The AWS CloudTrail service provides a full audit history of all actions taken against AWS services, including users logging into accounts. We recommend access to this account be restricted to auditors or security teams for compliance and forensic investigations related to account activity. Additional CloudTrail trails for operational use can be created in each account.
1.4.6. Security(link)
The security account is restricted to authorized security and compliance personnel, and related security or audit tools. This is an aggregation point for security services, including AWS Security Hub, and serves as the Organization Management (root) for Amazon Guard Duty. A trust relationship with a readonly permission policy exists between every Organization account and the security account for audit and compliance purposes.

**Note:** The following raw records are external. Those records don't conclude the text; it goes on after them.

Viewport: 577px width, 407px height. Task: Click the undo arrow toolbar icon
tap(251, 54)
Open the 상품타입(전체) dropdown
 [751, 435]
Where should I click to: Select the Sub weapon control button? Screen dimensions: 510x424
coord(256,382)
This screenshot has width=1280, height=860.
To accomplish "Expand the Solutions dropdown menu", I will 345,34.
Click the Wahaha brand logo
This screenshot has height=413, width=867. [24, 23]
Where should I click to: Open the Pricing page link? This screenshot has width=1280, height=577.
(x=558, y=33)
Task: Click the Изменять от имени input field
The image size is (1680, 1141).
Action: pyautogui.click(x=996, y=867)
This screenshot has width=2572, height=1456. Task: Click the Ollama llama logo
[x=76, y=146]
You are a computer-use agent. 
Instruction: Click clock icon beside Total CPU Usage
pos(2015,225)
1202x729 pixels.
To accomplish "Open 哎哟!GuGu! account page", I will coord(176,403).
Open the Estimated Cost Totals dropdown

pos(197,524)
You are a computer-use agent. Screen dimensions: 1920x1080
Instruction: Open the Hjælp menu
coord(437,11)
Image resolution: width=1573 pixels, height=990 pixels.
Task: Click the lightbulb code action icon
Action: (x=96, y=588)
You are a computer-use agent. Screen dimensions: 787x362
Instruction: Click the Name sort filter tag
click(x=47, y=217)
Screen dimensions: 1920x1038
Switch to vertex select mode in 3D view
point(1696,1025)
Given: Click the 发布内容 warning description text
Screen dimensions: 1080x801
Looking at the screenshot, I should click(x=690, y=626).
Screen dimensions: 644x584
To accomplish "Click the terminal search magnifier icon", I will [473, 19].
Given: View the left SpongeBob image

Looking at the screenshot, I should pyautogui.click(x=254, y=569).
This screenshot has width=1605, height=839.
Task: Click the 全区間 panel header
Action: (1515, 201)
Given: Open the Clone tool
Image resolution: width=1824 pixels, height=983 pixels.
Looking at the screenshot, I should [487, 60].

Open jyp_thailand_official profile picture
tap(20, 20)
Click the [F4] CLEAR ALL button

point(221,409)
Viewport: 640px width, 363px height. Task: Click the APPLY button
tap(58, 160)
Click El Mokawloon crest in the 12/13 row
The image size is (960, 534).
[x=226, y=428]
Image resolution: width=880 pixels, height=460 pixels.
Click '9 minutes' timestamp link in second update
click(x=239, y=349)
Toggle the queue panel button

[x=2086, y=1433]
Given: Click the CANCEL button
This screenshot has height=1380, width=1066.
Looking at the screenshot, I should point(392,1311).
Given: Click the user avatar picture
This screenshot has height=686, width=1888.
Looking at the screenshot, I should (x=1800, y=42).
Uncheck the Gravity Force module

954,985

1.4.7. DevOps account and/or Shared Team accounts(link)
Used to deliver CI/CD capabilities - two patterns are depicted in the architecture diagrams - The first has a single org wide central CI/CD tooling account, the other has a CI/CD and shared tooling account per major application team/grouping of teams/applications. Which is used will depend entirely on the org size, maturity model, delegation model of the organization and their team structures. We would generally still recommend CI/CD tooling in each developer account (i.e. using Code Commit) and when certain branch names were leveraged, causes the branch/PR to be automatically pulled into the centralized CI/CD tooling account and the approvals and promotion process which will push the code through the SDLC cycle to Test and Prod accounts, etc. Refer to this blog for more details on automating this pattern.
1.5. Functional Accounts(link)
Functional accounts are created on demand, and placed into an appropriate OU in the Organization structure. The purpose of functional accounts is to provide a secure and managed environment where project teams can use AWS resources. They provide an isolated control plane so that the actions of one team in one account cannot inadvertently affect the work of other teams in other accounts.
Functional accounts will gain access to the RAM shared resources of their respective parent OU. Accounts created for systemA and systemB in the Dev OU would have control plane isolation from each other; however these would both have access to the Dev VPC (shared from the SharedNetwork account).
Data plane isolation within the same VPC is achieved by default, by using appropriate security groups whenever ingress is warranted. For example, the app tier of systemA should only permit ingress from the systemA-web security group, not an overly broad range such as 0.0.0.0/0, or even the VPC range.
1.6. Account Level Settings(link)
The AWS Secure Environment Architecture recommends the enabling of certain account-wide features on account creation. Namely, these include:
1.7. Private Marketplace(link)
The AWS Secure Environment Architecture recommends that the AWS Private Marketplace is enabled for the Organization. Private Marketplace helps administrators govern which products they want their users to run on AWS by making it possible to see only products that comply with their organization's procurement policy. When Private Marketplace is enabled, it will replace the standard AWS Marketplace for all users.